#### What this task involves:
Print every line of the material, unchanged, from the line containing "The width and height of the screenshot is (1568, 748)." through the line containing "click(321, 501)", including both of those lines.

(Pointing data rows)
>>>
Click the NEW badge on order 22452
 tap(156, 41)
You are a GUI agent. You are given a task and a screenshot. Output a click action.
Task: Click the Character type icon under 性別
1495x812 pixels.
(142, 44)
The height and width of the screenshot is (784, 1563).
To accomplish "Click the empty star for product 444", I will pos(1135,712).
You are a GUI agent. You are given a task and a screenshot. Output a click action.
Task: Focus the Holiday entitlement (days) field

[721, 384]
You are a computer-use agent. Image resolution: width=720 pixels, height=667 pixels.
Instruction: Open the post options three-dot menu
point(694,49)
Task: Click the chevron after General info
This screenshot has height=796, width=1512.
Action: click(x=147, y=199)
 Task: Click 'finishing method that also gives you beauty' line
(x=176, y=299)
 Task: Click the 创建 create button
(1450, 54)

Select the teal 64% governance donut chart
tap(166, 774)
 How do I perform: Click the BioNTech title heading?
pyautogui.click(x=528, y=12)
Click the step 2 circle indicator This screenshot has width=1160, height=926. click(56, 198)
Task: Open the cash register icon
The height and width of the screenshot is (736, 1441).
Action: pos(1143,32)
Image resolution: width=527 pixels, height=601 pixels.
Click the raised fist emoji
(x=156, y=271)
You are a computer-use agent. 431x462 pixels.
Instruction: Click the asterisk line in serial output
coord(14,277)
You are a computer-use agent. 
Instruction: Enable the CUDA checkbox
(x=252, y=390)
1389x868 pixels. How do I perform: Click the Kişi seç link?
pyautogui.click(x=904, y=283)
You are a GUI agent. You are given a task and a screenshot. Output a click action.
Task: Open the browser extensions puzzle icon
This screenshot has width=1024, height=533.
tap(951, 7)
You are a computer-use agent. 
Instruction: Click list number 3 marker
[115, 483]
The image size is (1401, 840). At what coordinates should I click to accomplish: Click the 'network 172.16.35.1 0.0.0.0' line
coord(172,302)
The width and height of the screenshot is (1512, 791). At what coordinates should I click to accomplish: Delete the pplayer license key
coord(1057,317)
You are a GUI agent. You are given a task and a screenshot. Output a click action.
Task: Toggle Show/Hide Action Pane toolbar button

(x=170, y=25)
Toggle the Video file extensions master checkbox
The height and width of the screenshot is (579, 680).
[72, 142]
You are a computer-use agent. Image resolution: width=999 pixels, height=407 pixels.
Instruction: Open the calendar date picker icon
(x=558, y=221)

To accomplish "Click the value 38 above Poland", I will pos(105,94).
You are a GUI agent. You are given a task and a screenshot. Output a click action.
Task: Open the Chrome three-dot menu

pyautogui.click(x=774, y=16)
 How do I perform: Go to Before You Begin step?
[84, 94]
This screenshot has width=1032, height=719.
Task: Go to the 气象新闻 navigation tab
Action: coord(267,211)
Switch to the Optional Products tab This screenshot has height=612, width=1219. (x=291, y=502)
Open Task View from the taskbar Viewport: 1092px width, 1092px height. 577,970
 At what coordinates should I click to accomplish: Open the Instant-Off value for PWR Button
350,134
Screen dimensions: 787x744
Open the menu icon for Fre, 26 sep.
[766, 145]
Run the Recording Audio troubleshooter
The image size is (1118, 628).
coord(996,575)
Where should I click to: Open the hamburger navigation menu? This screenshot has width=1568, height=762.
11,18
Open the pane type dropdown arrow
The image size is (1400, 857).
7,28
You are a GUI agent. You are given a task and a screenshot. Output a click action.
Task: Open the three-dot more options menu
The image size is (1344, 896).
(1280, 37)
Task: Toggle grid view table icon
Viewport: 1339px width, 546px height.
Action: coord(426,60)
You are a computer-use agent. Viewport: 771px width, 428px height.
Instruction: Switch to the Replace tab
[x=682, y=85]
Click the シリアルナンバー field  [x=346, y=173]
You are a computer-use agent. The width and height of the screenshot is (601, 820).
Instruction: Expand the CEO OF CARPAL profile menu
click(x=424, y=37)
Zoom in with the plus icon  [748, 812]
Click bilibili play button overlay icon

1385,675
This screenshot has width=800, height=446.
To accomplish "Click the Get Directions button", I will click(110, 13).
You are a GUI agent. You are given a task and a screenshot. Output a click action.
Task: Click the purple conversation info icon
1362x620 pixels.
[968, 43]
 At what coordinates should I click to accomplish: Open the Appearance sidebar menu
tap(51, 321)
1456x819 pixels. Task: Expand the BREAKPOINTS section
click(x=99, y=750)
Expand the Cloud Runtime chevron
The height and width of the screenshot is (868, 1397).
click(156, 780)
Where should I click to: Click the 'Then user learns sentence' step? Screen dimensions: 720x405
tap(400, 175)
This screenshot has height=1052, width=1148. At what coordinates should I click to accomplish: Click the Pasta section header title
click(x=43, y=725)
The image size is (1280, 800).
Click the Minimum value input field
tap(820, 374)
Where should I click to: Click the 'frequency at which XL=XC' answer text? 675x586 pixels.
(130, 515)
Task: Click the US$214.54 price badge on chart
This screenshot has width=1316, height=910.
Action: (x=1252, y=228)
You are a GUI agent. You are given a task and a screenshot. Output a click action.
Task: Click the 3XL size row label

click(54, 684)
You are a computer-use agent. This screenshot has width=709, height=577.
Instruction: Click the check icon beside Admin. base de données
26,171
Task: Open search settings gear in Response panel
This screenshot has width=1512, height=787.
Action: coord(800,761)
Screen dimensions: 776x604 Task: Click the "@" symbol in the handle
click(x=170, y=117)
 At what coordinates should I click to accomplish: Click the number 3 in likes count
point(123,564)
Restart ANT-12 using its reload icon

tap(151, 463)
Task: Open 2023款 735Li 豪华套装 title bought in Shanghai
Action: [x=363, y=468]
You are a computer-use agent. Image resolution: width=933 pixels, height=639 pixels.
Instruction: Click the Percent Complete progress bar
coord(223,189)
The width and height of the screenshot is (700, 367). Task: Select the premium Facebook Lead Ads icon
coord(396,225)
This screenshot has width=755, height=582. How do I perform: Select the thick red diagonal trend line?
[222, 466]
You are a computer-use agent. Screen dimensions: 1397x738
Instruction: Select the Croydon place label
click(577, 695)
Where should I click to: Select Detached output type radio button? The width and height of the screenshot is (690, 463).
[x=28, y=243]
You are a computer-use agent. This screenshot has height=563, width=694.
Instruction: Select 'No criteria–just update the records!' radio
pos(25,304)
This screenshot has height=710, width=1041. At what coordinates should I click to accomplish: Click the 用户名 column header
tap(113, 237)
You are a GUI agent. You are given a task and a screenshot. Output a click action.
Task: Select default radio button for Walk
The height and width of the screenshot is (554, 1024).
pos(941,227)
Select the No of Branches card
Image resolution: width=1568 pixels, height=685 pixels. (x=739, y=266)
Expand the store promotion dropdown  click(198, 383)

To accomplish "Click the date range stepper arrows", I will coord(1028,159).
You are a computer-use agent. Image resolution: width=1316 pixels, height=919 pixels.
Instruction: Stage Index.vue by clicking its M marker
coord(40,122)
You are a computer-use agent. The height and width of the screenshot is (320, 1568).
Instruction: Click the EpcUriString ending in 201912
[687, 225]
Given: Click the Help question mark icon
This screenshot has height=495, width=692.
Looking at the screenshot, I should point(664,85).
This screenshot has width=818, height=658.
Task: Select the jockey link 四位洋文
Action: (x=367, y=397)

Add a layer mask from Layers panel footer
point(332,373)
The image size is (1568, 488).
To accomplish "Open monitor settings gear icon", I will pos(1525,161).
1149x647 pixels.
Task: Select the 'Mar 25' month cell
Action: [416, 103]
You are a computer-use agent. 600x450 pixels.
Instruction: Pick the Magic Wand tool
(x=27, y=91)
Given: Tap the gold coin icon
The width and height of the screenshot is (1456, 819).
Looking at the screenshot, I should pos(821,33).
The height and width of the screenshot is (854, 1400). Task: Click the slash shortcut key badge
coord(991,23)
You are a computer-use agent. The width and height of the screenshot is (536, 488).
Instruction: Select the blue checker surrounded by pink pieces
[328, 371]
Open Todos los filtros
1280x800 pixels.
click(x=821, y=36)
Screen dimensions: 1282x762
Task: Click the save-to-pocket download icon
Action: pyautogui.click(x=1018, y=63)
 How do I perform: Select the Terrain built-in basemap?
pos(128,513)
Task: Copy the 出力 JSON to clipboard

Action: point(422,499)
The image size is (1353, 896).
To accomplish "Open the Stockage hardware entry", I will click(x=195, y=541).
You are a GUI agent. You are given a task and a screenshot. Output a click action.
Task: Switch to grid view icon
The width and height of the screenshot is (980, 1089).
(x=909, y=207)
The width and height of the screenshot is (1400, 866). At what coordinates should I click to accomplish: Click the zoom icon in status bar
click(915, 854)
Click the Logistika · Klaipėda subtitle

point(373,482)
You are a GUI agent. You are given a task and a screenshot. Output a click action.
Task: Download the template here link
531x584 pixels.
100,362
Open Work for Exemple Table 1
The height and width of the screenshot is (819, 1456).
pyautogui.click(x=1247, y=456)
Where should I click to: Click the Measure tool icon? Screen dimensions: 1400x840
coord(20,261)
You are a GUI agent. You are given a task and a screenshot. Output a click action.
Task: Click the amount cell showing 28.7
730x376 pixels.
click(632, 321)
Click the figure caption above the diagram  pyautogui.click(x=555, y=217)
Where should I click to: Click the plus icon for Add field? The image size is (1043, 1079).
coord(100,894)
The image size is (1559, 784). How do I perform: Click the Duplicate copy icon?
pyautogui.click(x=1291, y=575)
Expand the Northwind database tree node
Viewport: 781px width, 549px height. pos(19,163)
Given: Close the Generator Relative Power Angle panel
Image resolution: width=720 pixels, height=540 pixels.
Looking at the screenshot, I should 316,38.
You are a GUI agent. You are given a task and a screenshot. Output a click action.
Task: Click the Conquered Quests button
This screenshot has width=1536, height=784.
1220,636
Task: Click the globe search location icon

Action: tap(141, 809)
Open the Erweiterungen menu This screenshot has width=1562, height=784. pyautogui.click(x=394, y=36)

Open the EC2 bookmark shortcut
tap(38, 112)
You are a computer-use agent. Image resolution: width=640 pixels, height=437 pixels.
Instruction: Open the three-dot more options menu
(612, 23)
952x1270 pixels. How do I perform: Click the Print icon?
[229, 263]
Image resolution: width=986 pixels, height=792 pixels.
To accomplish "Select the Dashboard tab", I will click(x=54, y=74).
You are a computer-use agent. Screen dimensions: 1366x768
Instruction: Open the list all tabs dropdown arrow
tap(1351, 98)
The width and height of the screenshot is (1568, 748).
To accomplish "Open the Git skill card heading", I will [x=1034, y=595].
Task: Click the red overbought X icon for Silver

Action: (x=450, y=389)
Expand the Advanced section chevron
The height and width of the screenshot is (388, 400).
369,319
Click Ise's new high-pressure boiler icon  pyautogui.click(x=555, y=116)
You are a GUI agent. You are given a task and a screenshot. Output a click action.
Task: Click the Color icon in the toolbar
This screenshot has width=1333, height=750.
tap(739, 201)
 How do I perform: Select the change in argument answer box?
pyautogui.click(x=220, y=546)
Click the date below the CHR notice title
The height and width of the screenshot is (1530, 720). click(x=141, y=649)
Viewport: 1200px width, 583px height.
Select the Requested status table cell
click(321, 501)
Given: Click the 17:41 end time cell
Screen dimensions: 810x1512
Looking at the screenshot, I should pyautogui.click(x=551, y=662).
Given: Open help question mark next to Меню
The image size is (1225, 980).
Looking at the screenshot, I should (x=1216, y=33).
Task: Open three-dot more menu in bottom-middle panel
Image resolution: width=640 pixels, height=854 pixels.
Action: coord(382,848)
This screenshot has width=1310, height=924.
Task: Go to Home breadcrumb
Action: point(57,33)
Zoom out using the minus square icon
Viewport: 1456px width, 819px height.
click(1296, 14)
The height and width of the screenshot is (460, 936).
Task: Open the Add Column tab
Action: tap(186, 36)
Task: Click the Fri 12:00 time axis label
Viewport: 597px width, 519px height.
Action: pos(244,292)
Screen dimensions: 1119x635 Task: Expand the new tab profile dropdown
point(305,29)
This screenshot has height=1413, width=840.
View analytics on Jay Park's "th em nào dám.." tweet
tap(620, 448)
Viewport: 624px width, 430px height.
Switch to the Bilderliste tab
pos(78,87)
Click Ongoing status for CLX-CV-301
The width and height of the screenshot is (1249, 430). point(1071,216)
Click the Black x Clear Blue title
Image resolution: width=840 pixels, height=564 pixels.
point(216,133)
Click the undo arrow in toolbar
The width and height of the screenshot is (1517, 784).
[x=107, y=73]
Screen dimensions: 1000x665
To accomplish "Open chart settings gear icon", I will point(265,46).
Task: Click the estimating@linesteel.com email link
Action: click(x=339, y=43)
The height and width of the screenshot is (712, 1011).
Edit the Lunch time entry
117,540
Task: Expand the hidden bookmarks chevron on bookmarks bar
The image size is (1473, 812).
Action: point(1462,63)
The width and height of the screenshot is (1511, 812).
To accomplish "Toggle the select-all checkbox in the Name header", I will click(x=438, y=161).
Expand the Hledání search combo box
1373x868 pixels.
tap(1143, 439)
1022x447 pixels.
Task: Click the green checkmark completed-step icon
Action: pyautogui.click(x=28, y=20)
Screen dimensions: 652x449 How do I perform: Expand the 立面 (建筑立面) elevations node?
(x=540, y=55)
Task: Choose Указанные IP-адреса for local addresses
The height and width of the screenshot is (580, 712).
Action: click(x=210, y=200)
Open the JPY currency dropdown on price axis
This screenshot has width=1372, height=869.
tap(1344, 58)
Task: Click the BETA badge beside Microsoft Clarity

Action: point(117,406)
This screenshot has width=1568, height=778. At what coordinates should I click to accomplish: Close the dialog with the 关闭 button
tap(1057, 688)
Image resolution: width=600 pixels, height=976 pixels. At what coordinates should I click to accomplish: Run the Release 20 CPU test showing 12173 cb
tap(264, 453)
<<<
#### Response for this exercise:
The width and height of the screenshot is (1568, 748).
To accomplish "Open the Git skill card heading", I will [x=1034, y=595].
Task: Click the red overbought X icon for Silver

Action: (x=450, y=389)
Expand the Advanced section chevron
The height and width of the screenshot is (388, 400).
369,319
Click Ise's new high-pressure boiler icon  pyautogui.click(x=555, y=116)
You are a GUI agent. You are given a task and a screenshot. Output a click action.
Task: Click the Color icon in the toolbar
This screenshot has width=1333, height=750.
tap(739, 201)
 How do I perform: Select the change in argument answer box?
pyautogui.click(x=220, y=546)
Click the date below the CHR notice title
The height and width of the screenshot is (1530, 720). click(x=141, y=649)
Viewport: 1200px width, 583px height.
Select the Requested status table cell
click(321, 501)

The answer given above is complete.